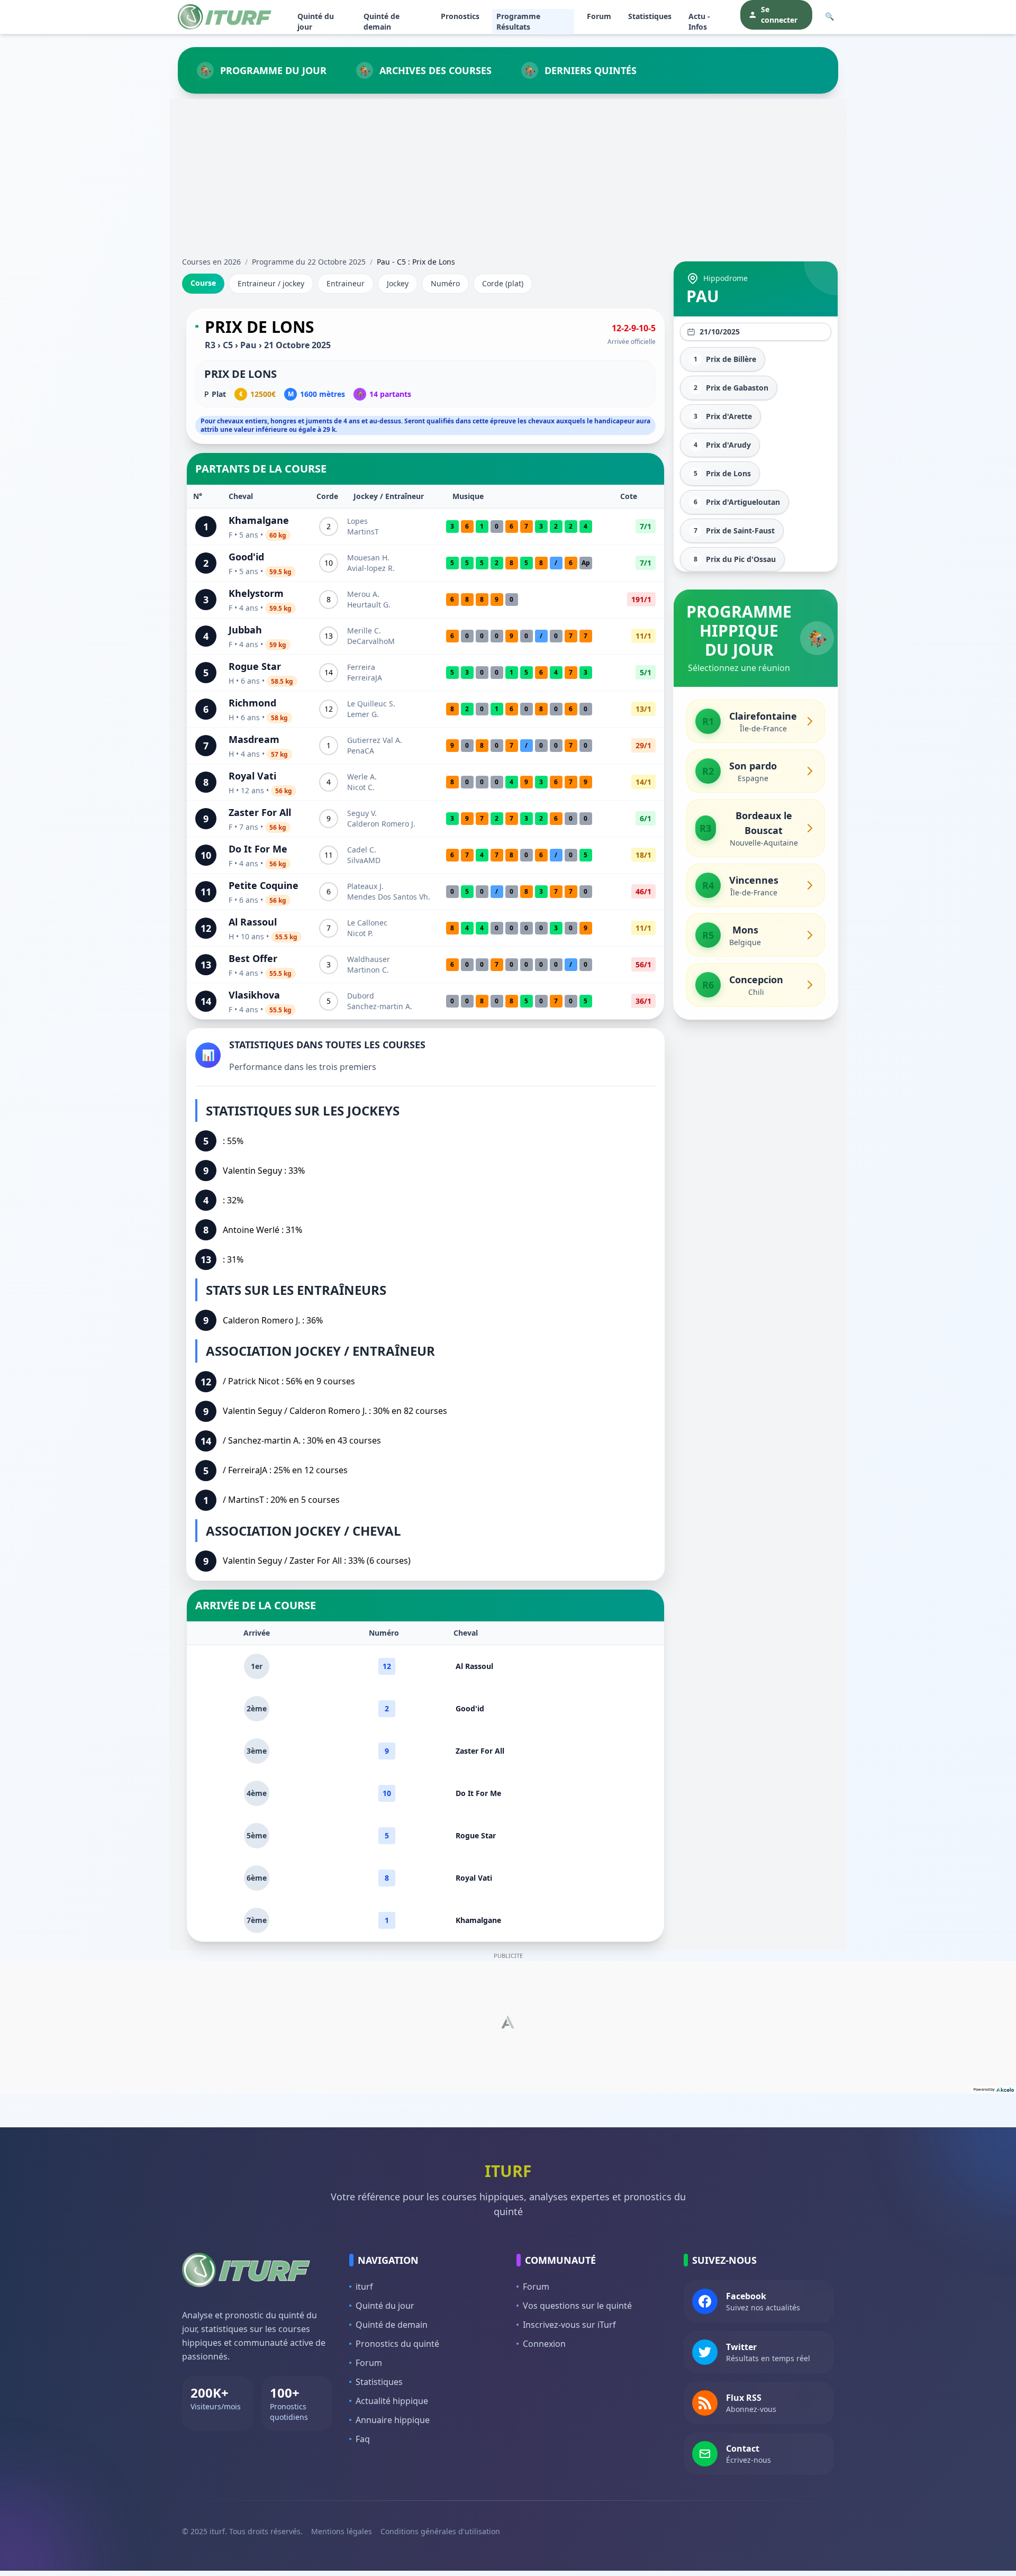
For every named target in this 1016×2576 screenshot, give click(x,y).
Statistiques (650, 16)
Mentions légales (341, 2531)
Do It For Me (258, 848)
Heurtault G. (369, 605)
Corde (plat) (502, 283)
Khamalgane (259, 520)
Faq (363, 2439)
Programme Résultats (518, 21)
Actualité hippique (392, 2401)
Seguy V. (362, 813)
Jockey (398, 283)
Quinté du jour (315, 21)
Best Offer (253, 958)
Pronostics (460, 16)
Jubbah (245, 629)
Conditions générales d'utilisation (440, 2531)
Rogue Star (255, 666)
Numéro (445, 283)
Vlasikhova (254, 994)
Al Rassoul (253, 921)
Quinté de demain (382, 21)
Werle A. (362, 777)
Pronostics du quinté (397, 2344)
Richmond (252, 702)
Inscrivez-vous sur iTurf (569, 2324)
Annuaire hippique (393, 2420)
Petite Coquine (263, 885)
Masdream (254, 739)
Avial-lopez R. (371, 568)
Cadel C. (361, 850)
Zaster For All (260, 812)
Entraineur (345, 283)
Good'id (246, 556)
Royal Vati (252, 775)
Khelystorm (256, 593)
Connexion (544, 2344)
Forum (599, 16)
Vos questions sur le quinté (577, 2305)
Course (203, 283)
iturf (364, 2286)
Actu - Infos (699, 21)
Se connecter (779, 14)
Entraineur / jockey (271, 283)
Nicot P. (360, 933)
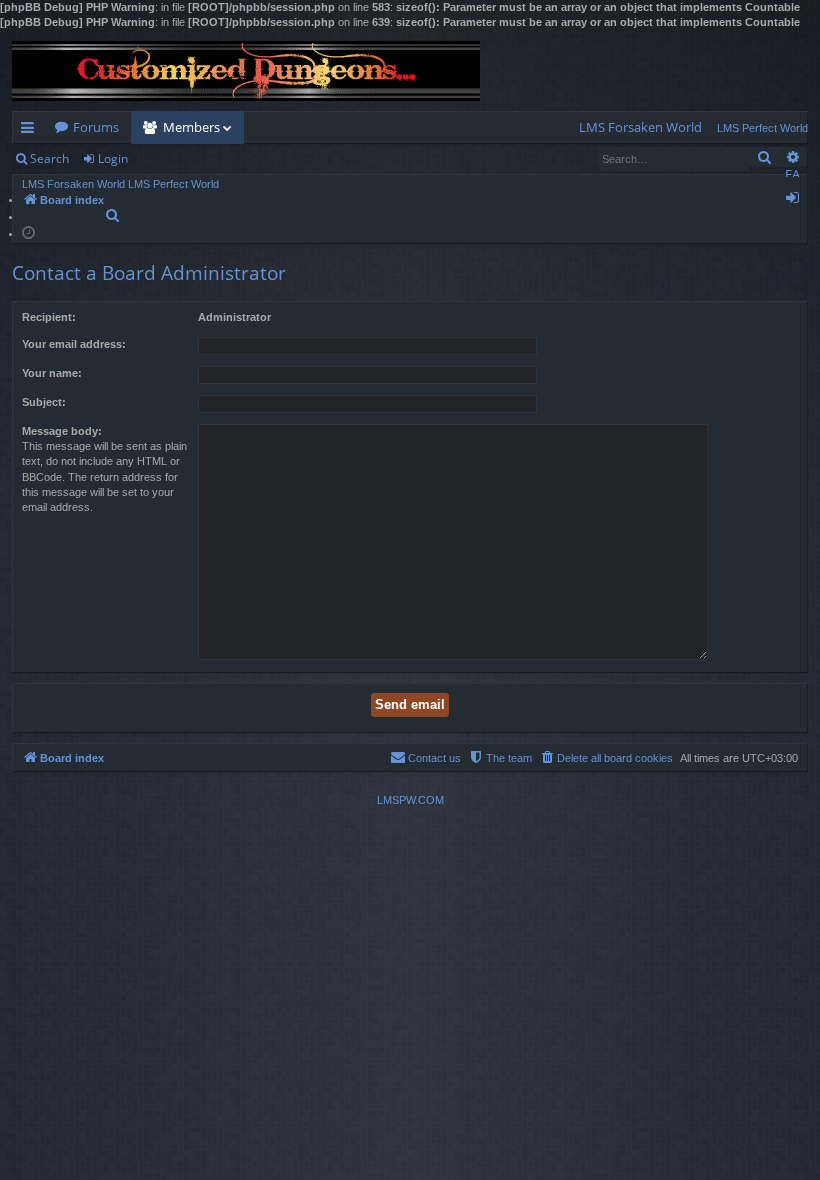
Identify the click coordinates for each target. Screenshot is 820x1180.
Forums (96, 127)
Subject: (44, 402)
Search (49, 158)
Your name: (52, 373)
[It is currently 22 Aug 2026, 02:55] (28, 231)
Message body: (62, 431)
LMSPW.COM (410, 800)
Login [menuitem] (796, 201)
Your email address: (74, 344)
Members (191, 127)
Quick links (31, 131)
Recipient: (49, 317)
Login (113, 158)
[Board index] (246, 71)
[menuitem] (640, 127)
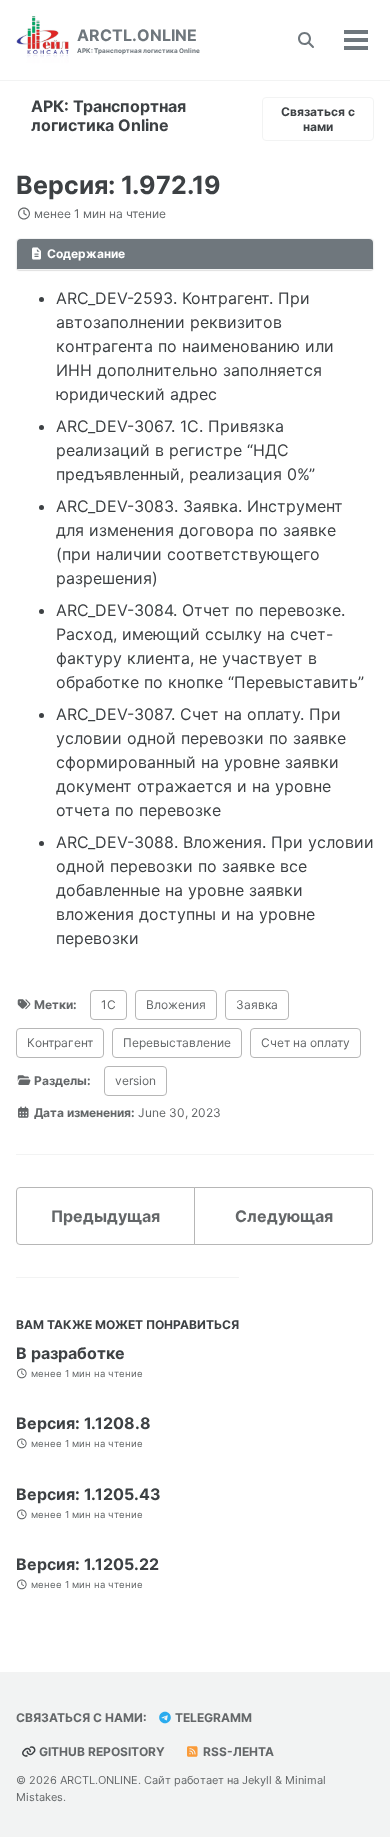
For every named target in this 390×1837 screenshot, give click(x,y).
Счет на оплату (305, 1042)
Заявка (257, 1004)
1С (108, 1004)
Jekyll (257, 1780)
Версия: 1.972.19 (118, 185)
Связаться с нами (318, 119)
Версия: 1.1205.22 (87, 1564)
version (135, 1080)
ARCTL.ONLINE (138, 40)
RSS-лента (237, 1751)
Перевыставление (177, 1042)
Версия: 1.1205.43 (88, 1494)
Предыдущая (105, 1216)
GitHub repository (100, 1751)
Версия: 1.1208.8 (83, 1423)
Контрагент (60, 1042)
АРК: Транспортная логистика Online (108, 115)
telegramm (212, 1717)
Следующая (284, 1216)
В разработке (70, 1353)
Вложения (176, 1004)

+++

__About this exercise__
Up to and including the line with "Best Offer (253, 958)", repeat every line from the top of the entries exactly, but not the pictures.

__Solution to this exercise__
For every named target in this 1016×2576 screenshot, give click(x,y).
Statistiques (650, 16)
Mentions légales (341, 2531)
Do It For Me (258, 848)
Heurtault G. (369, 605)
Corde (plat) (502, 283)
Khamalgane (259, 520)
Faq (363, 2439)
Programme Résultats (518, 21)
Actualité hippique (392, 2401)
Seguy V. (362, 813)
Jockey (398, 283)
Quinté du jour (315, 21)
Best Offer (253, 958)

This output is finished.